Location data for words and elements:
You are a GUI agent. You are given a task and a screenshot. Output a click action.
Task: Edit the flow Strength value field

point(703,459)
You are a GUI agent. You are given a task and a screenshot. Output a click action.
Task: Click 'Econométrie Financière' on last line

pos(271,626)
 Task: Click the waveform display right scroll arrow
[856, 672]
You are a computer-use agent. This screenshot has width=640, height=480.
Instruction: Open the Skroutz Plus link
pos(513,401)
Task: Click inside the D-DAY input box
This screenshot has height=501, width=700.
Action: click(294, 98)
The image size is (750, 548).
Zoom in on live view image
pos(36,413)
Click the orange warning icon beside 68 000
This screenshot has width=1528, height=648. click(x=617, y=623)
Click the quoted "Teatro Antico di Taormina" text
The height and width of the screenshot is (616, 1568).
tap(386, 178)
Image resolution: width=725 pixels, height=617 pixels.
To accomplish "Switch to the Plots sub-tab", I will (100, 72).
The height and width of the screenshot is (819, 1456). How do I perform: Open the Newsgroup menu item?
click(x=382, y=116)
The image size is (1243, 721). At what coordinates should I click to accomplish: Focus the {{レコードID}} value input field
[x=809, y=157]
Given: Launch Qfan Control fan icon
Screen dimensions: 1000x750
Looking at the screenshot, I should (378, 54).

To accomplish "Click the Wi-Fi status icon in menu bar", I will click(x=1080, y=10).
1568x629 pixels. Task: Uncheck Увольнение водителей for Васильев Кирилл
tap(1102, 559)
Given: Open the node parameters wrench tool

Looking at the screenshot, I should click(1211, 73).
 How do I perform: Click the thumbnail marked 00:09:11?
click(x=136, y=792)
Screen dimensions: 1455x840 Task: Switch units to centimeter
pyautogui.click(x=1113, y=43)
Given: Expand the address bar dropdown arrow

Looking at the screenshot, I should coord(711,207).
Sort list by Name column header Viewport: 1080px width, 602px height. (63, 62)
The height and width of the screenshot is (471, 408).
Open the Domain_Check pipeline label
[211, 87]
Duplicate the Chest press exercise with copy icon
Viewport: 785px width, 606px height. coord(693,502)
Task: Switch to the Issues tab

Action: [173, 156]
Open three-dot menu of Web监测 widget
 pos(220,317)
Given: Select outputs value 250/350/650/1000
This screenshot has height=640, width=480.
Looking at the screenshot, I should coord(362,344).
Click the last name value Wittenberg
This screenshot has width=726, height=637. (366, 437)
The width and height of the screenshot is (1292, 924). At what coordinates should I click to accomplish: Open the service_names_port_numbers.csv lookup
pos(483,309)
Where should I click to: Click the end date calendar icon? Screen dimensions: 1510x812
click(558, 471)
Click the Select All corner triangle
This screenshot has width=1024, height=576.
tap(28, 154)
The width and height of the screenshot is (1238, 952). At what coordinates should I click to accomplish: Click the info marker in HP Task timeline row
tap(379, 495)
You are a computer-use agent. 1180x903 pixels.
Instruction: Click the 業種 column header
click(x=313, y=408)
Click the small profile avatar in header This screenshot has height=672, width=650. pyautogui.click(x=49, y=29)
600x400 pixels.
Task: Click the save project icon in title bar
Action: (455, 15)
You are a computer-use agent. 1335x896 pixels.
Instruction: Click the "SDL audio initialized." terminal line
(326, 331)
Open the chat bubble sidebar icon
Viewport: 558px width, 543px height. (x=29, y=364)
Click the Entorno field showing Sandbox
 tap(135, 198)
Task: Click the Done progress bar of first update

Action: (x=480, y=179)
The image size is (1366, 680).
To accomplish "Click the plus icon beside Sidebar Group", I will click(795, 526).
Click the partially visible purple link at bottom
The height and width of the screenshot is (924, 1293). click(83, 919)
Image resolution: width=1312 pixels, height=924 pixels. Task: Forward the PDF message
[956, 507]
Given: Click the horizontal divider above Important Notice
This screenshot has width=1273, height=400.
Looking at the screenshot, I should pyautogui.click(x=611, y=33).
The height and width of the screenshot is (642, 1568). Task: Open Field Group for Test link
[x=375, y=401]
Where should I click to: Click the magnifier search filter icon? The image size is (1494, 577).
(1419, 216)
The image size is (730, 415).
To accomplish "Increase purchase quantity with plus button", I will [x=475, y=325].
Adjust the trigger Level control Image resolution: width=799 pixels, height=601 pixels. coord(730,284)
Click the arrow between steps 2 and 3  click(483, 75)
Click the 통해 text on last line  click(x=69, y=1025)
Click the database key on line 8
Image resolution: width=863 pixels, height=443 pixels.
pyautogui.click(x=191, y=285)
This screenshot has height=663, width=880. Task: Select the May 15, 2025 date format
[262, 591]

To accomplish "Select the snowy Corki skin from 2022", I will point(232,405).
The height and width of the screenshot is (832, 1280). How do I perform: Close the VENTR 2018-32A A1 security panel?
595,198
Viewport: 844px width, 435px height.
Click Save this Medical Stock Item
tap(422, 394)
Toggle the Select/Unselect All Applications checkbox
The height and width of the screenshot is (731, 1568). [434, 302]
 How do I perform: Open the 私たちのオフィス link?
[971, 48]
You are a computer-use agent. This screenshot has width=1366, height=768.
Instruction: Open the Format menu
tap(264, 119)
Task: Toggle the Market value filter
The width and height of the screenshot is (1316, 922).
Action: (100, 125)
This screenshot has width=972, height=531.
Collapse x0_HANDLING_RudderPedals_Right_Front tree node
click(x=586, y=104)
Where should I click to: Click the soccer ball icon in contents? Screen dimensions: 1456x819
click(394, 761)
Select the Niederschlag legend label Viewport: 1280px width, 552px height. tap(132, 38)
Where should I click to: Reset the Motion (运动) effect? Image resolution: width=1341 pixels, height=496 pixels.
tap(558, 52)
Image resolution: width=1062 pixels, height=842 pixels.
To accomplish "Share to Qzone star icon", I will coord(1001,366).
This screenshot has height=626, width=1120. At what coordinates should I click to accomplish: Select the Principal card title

**Aim of the task**:
Please convert the stretch from the line containing "Select the Niederschlag" through the end of the items into a Markdown table with the columns Row and Line, omitting blank lines.

**The output**:
| Row | Line |
|---|---|
| 1 | Select the Niederschlag legend label Viewport: 1280px width, 552px height. tap(132, 38) |
| 2 | Where should I click to: Reset the Motion (运动) effect? Image resolution: width=1341 pixels, height=496 pixels. |
| 3 | tap(558, 52) |
| 4 | Image resolution: width=1062 pixels, height=842 pixels. |
| 5 | To accomplish "Share to Qzone star icon", I will coord(1001,366). |
| 6 | This screenshot has height=626, width=1120. At what coordinates should I click to accomplish: Select the Principal card title |